Saroo lived with his mother and his three siblings in a small village in India. He often saw his mother cry because their life wasn’t easy. One day, he went along with his brother Guddu, who now and then earned a little money sweeping out trains. After boarding the train, his brother left him alone, saying, “Just stay here and I’ll come back.” Saroo decided to take a nap, figuring his brother would wake him up when he returned. But he didn’t return. Instead, when Saroo woke up, he was all alone in the wagon and had no idea where he was!
Saroo was unable to read, write or count. He not only didn’t know the name of his home town, but he also didn’t know what the region was called nor the name of his family. He had no way to contact his mother! At the tender age of four, Saroo found himself all alone, begging in the streets of Calcutta.
It didn’t take long before a teenager noticed Saroo wandering the streets alone and brought him to a center for abandoned children. They took him in and soon after, Saroo was placed for adoption by the Indian Society for Sponsorship and Adoption. Fortunately, an Australian family adopted him and his life took a completely different and unexpected path, far from the struggle and danger he had known… but also far away from everything familiar, especially from his mother and siblings, whom he missed terribly!
Meanwhile, Saroo’s mother back in India was looking everywhere for her missing boy. She tried contacting the authorities, but there was no trace of him. She was inconsolable with grief and her days were filled with tears.
In Australia, Saroo’s adoptive mother hung a map of India in his room to remind him of his roots. Every day, he woke up and saw the map of his home country and was haunted with questions: Where was his family? What had become of them? Would he ever see them again?

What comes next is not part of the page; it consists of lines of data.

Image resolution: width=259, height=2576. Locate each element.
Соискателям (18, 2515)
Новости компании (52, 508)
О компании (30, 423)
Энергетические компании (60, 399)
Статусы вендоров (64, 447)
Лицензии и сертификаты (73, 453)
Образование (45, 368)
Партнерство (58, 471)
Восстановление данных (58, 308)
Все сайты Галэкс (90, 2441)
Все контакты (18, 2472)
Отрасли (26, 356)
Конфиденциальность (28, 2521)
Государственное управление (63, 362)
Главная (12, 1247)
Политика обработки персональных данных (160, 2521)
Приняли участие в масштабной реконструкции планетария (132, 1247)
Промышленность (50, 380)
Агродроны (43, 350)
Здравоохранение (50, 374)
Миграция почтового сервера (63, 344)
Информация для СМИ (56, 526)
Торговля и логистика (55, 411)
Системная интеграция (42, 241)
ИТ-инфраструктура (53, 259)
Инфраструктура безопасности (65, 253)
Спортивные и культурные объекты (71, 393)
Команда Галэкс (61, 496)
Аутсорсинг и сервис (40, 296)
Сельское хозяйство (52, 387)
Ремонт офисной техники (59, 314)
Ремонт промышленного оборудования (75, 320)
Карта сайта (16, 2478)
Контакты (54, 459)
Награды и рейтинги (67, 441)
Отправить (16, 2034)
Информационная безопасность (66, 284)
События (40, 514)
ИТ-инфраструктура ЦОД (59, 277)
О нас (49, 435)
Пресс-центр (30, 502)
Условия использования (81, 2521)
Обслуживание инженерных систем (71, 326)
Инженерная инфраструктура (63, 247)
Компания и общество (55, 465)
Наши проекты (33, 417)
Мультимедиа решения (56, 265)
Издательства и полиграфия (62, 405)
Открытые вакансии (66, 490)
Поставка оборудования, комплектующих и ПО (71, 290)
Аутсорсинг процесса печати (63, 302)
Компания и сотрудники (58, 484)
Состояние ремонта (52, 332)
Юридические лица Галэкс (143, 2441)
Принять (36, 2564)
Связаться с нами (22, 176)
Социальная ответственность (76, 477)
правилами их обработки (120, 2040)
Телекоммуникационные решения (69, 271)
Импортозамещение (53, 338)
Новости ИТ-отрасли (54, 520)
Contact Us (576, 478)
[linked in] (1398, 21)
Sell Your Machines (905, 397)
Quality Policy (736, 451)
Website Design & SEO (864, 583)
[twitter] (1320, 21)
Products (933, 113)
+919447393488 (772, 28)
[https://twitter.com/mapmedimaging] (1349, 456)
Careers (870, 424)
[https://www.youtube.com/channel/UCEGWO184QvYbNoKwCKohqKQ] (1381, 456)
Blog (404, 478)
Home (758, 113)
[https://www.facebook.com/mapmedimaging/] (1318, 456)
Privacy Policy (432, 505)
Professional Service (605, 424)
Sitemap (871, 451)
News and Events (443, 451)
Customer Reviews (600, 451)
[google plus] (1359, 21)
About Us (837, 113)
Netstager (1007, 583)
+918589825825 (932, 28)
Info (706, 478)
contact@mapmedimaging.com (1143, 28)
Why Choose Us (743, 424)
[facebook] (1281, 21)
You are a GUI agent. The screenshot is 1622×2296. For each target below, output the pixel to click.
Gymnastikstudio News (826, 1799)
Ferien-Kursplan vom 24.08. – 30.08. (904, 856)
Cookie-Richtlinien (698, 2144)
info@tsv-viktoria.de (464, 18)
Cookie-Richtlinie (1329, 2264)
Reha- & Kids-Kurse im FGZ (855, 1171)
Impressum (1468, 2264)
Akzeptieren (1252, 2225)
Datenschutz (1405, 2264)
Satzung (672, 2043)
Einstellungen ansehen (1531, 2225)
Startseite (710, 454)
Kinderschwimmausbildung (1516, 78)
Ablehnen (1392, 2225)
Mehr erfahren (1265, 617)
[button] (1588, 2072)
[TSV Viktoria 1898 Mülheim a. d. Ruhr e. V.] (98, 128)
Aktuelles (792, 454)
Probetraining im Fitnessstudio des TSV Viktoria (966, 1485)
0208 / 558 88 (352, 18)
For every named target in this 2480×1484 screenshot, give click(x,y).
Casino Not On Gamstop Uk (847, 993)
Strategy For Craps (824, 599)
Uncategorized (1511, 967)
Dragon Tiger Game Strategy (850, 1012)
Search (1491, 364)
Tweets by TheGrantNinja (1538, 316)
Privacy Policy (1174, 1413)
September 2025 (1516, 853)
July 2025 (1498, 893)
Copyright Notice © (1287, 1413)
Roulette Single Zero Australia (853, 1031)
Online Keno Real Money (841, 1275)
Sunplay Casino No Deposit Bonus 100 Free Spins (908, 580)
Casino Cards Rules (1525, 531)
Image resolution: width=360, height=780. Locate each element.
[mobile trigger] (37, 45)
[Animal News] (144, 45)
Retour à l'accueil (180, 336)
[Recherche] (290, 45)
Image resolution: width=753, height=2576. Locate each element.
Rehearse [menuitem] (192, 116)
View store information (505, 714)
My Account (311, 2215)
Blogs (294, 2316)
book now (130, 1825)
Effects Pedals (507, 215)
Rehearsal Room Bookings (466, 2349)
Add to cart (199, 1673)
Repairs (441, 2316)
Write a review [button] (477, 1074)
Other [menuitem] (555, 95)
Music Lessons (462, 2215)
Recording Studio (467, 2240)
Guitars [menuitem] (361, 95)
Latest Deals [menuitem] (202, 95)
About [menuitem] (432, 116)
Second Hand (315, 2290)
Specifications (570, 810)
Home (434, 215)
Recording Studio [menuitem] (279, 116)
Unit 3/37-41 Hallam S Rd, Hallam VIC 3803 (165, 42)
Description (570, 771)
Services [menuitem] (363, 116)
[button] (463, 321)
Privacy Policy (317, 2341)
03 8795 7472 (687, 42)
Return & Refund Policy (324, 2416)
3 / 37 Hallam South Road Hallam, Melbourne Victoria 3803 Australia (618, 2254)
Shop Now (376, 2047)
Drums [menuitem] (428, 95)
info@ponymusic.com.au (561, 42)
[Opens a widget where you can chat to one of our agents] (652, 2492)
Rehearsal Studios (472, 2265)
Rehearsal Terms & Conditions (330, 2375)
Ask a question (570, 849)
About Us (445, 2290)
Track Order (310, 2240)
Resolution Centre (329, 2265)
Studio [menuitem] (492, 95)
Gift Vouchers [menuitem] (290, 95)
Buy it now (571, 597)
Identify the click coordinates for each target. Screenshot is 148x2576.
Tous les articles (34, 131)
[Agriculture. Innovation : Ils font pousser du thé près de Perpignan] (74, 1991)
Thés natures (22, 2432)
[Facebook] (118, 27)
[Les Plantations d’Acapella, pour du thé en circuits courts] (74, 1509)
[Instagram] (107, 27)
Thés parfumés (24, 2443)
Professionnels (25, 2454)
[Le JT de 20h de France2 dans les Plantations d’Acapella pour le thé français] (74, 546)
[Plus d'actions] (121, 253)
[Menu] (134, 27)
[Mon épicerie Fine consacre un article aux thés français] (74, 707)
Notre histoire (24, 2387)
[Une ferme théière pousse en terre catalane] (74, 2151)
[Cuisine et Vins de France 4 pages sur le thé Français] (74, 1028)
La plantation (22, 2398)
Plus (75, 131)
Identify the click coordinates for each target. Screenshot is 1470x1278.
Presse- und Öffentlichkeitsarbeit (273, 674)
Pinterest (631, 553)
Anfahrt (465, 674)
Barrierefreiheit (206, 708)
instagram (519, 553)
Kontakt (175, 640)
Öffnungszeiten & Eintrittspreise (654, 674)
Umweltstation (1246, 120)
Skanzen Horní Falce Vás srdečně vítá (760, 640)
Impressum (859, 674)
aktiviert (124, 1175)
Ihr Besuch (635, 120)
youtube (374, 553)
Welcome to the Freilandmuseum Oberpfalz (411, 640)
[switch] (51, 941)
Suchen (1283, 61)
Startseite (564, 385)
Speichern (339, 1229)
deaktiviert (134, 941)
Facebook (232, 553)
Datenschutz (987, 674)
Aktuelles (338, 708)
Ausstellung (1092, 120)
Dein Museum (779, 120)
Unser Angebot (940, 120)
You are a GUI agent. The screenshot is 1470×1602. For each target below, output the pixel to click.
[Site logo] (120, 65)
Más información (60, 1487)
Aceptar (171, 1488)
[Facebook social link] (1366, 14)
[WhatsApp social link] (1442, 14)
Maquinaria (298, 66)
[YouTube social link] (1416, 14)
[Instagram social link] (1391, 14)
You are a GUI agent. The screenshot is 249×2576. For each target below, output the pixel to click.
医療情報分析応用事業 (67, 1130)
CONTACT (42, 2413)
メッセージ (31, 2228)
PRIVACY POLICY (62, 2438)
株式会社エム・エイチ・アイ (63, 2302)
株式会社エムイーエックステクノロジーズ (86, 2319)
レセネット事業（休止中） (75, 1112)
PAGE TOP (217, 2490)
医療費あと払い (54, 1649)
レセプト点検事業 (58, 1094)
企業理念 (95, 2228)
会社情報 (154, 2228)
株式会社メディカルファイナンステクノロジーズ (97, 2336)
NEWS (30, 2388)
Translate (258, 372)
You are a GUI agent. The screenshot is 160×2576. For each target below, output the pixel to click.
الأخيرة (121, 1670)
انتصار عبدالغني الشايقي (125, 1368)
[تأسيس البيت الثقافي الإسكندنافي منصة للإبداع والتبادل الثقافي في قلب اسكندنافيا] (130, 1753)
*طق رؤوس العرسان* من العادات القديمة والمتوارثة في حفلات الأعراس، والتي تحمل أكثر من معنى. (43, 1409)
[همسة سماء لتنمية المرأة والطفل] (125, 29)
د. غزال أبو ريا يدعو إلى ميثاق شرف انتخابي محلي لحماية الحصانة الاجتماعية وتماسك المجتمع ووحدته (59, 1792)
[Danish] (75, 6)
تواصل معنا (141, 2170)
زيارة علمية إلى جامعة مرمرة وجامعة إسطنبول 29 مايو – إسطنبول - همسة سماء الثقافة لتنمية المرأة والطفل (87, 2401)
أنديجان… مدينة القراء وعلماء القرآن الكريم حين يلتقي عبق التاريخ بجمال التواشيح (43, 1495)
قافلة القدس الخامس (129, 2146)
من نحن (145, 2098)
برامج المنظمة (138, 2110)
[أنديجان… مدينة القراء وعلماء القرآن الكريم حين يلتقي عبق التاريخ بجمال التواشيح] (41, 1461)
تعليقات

Saroo never stopped wondering. Many years later, as an adult, he started looking for his family using an unusual method… Google Earth! It was his only hope. He spent entire days zooming in and out of Calcutta’s surroundings, virtually walking down every alley, hoping to see something he recognized.
One day, he was amazed to come across a very familiar looking bridge near a factory by a river. That was it! The place where he had lost his brother! From that moment, the pieces of the puzzle started to fall into place. On the satellite images, he spotted a fountain where he had been injured 25 years earlier. Then, the ultimate revelation. The name of his village: Ganesh Talai.
Saroo could hardly believe it. With his heart in his throat, he flew to India and took the train leading him to the village where he was born. It was like travelling back in time. A flashback. Then another.
Three women were standing nearby. Without a word, one of them took him in her arms, immediately recognizing her little boy from 25 years ago. It was his mother. “She rang my sister and my brother to say that, you know, ‘Your brother has just all of a sudden appeared, like a ghost,’” Saroo said with a smile. “And then the family was reunited again.”
Saroo was overcome with emotion. After all these years of searching, he saw his family again for the first time since that fateful day so long ago when he got lost in the sprawling city. Almost everyone in his family, that is. Sadly, he learned that something terrible had happened to his older brother Guddu. He had been found one month after he had disappeared, crushed by a train. Despite the terrible sadness this news brought, Saroo was overjoyed to have found his original family again.
“It was a needle in a haystack,” the young man said. “But the needle was there. Everything was there! Everything we have in the world is at the tap of a button, but you’ve got to have the will and determination…”
Now that he has found his family again, Saroo sends them money every month so that his mother doesn’t have to work so hard anymore.
In developed countries, four-year-old children play with their friends, have lavish birthday parties, get taken to amusement parks, and have fancy electronic toys. In India, they beg for coins on the trains to help their families to survive. Saroo’s story has a happy ending, but millions of young children aren’t so lucky and grow up in terrible poverty.
Saroo was fortunate to be adopted by loving parents. Later, he published a book about his incredible life called A Long Journey Home. After his mother had shed so many tears in mourning for her two sons, Saroo’s journey finally ended by bringing her tears of happiness. What a beautiful tribute to this young man’s determination and ingenuity.